-

LogMap and LogMapLt Results for OAEI 2012

Ernesto Jime´nez-Ruiz

ernesto@cs.ox.ac.uk 0

Bernardo Cuenca Grau

Ian Horrocks

ian.horrocks@cs.ox.ac.uk 0 0 Department of Computer Science, University of Oxford

We present the results obtained by our ontology matching system LogMap and its 'lightweight” variant called LogMapLt within the OAEI 2012 campaign. The LogMap project started in January 2011 with the objective of developing a scalable and logic-based ontology matching system. This is our third participation in the OAEI and the experience has so far been very positive. Presentation of the system LogMap [10, 14] is a highly scalable ontology matching system with built-in reasoning and inconsistency repair capabilities.
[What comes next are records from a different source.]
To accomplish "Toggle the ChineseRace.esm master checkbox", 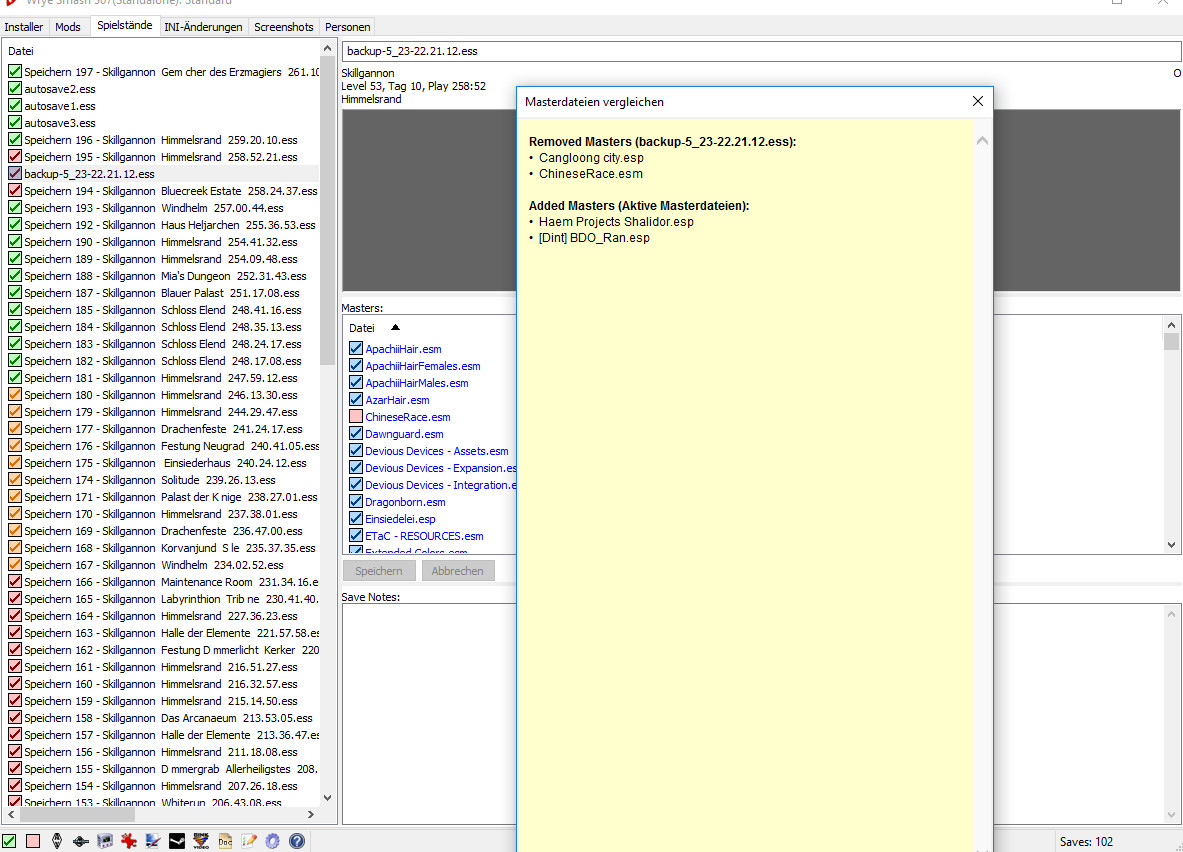I will point(356,417).
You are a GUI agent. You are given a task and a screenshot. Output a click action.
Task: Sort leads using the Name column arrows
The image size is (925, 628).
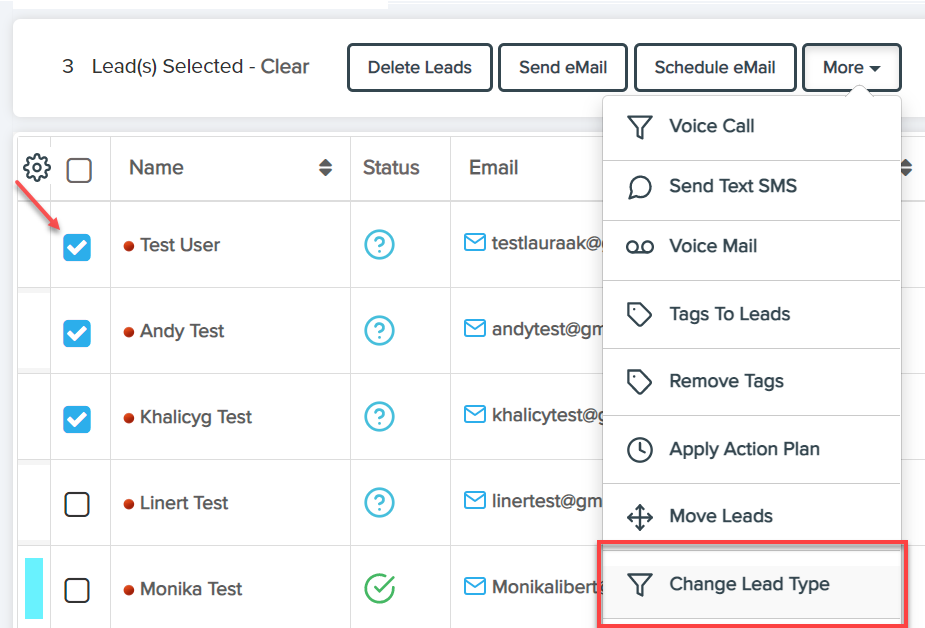[325, 168]
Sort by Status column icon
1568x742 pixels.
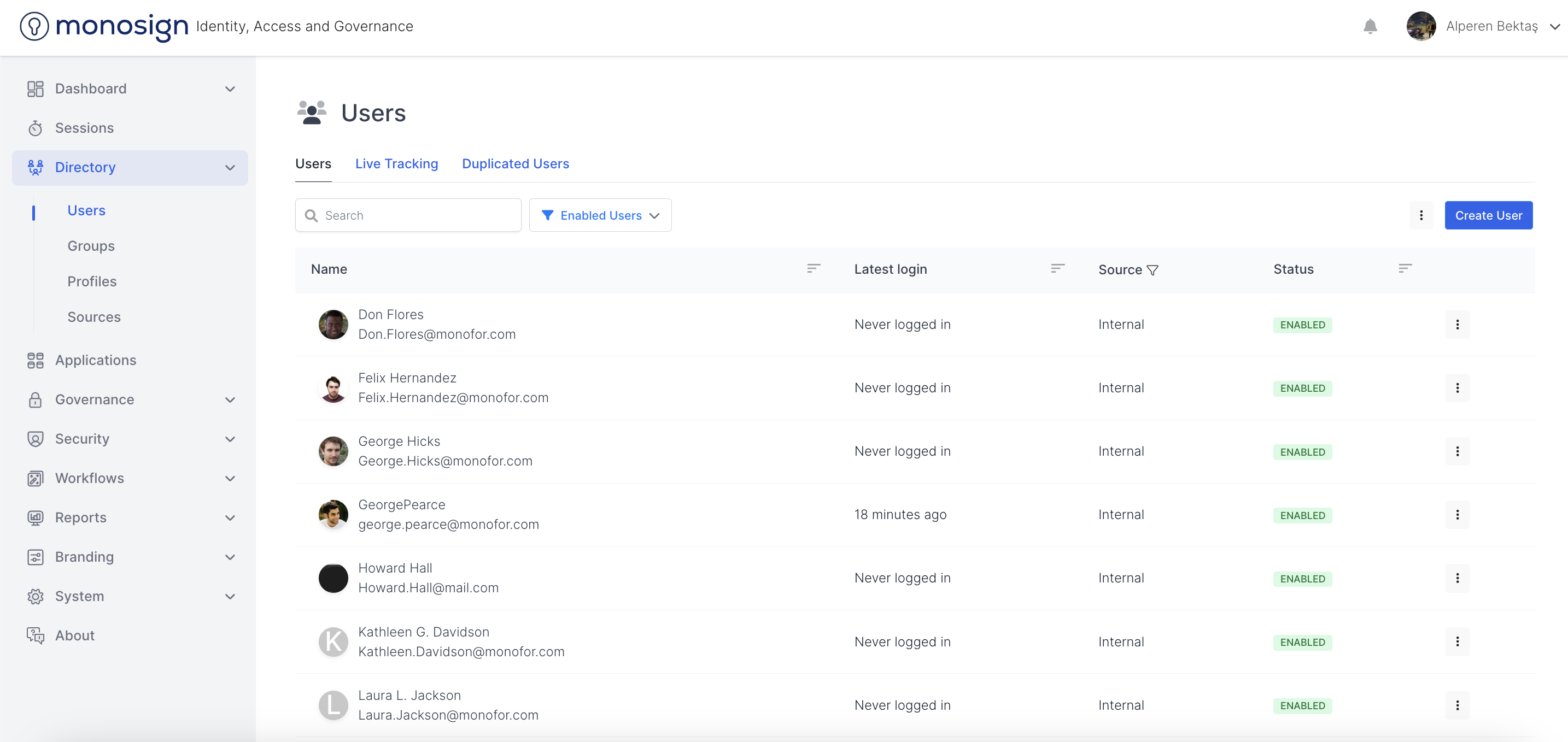pos(1405,268)
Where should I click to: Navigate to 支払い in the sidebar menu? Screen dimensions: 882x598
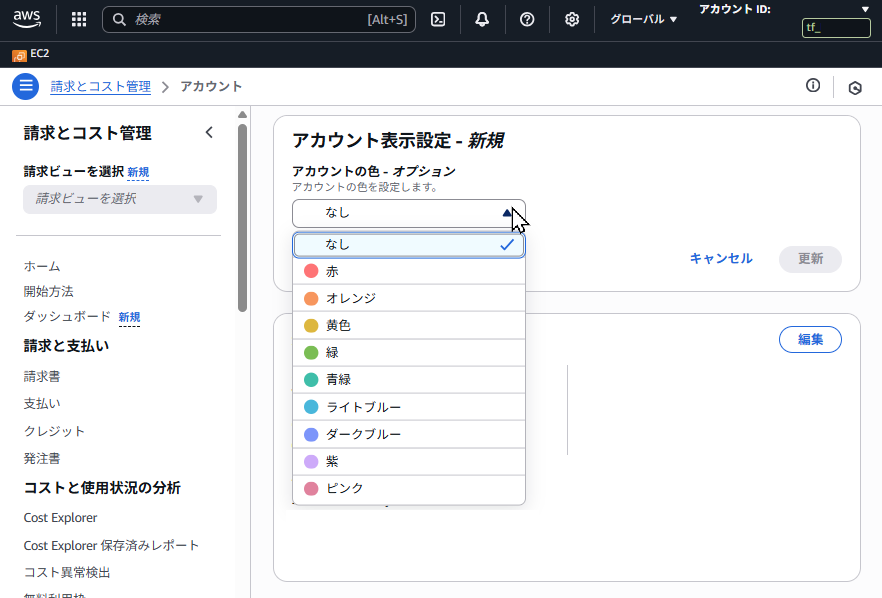tap(42, 402)
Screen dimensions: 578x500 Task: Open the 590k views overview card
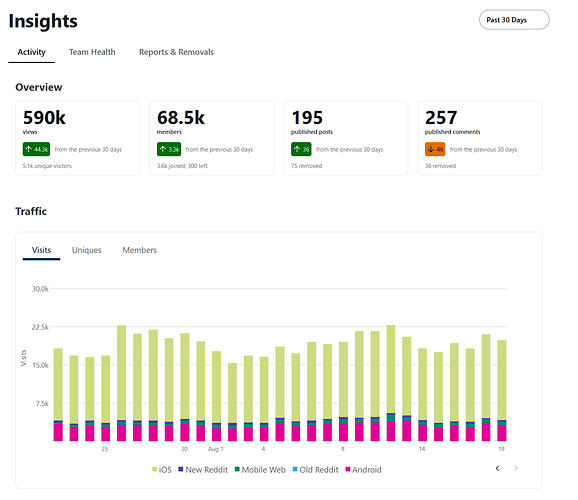click(78, 138)
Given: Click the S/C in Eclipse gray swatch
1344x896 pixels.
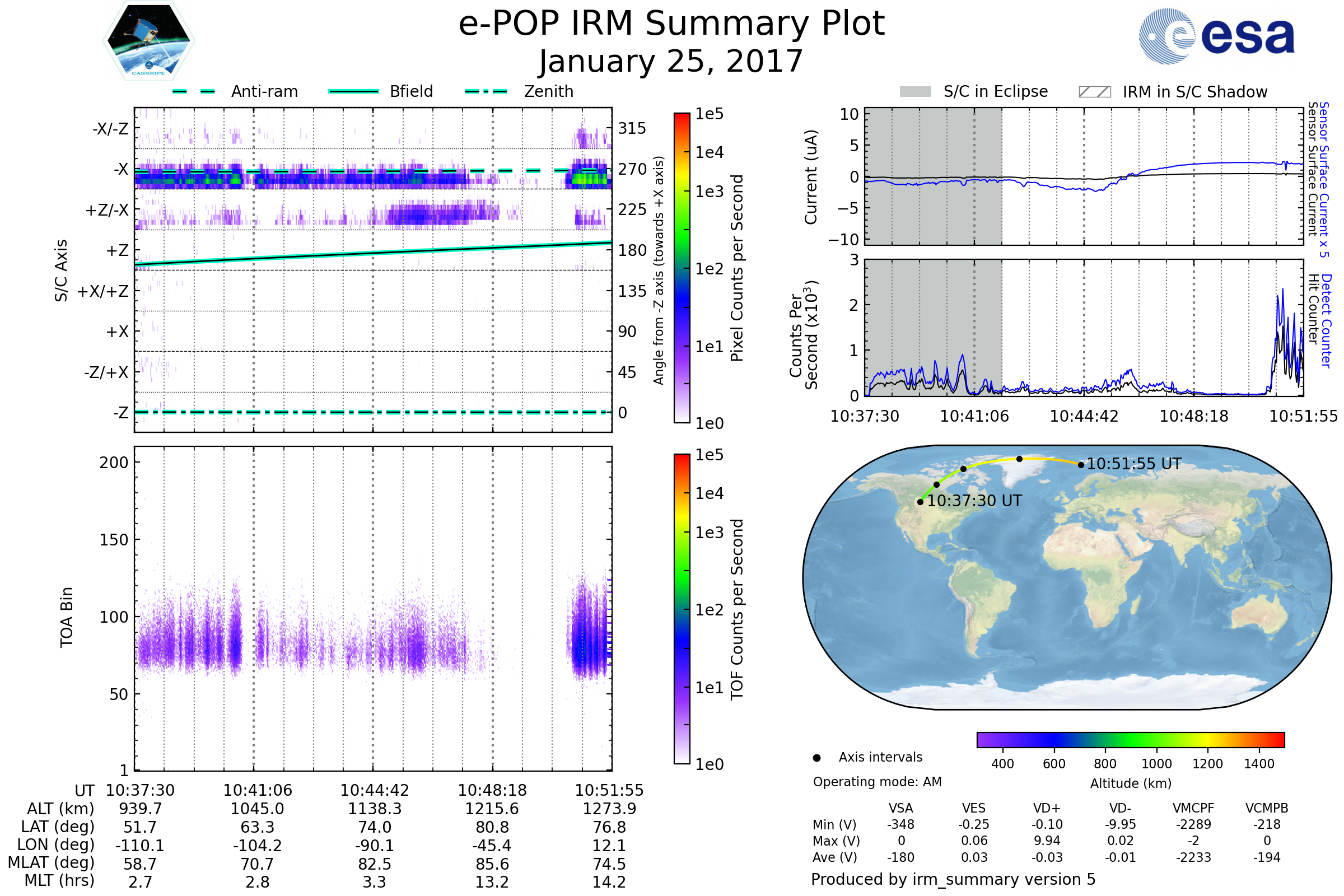Looking at the screenshot, I should click(915, 92).
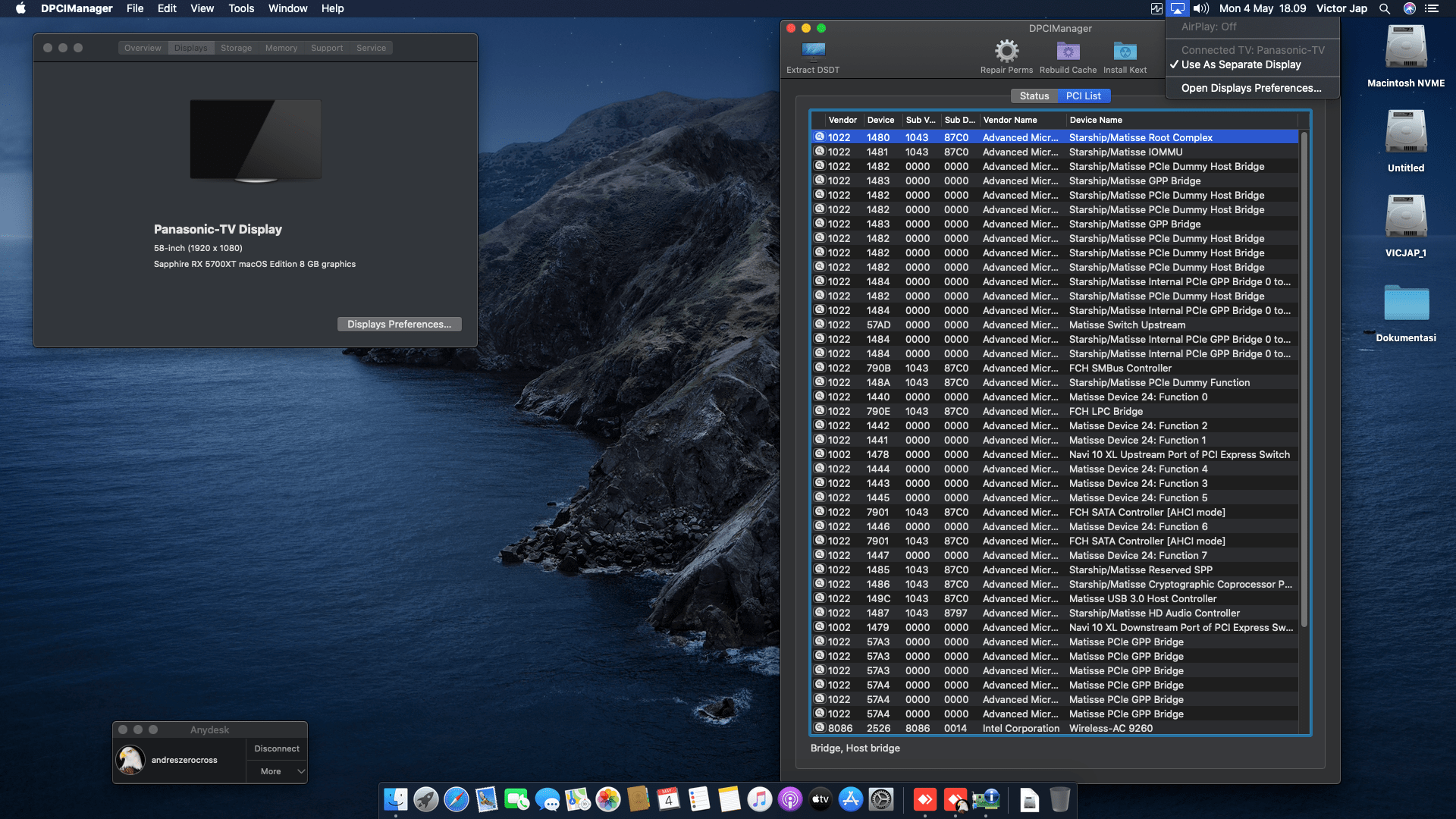This screenshot has height=819, width=1456.
Task: Open the Dokumentasi folder on desktop
Action: tap(1405, 303)
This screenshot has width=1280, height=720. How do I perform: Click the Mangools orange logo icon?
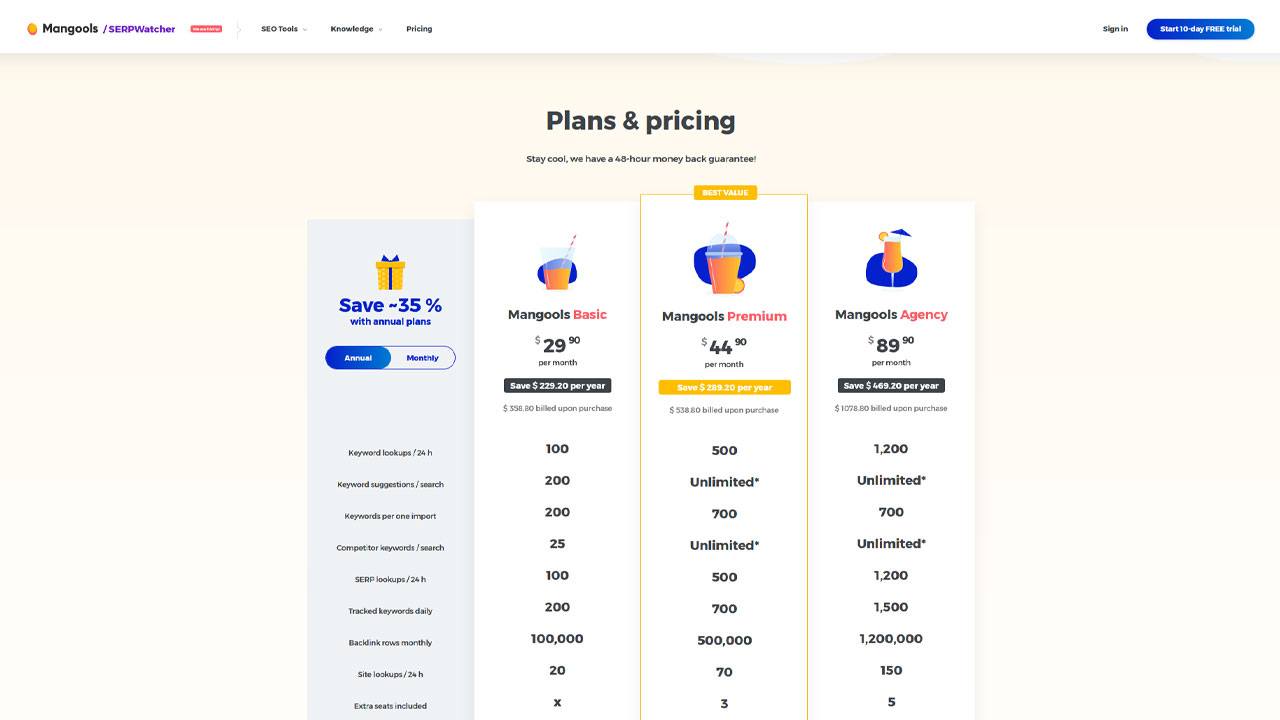point(32,29)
LogMap also supports (real-time) user interaction during the matching process, which is essential for use cases requiring very accurate mappings. To the best of our knowledge, LogMap is the only matching system that (1) can efficiently match semantically rich ontologies containing tens (and even hundreds) of thousands of classes, (2) incorporates sophisticated reasoning and repair techniques to minimise the number of logical inconsistencies, and (3) provides support for user intervention during the matching process. LogMap is also available as a “lightweight” variant called LogMapLt, which essentially skips all reasoning, repair and semantic indexation steps. Due to its simplicity, scalability and reasonable quality of its output, LogMapLt has been adopted as baseline in some OAEI tracks [19].

1.1

Technical challenges

Building a scalable, logic-based and interactive ontology matching presents important technical challenges. Moreover, these requirements are in some respects conflicting, and design choices require compromises between them. We next provide an overview of the technical challenges we have faced in the design of LogMap.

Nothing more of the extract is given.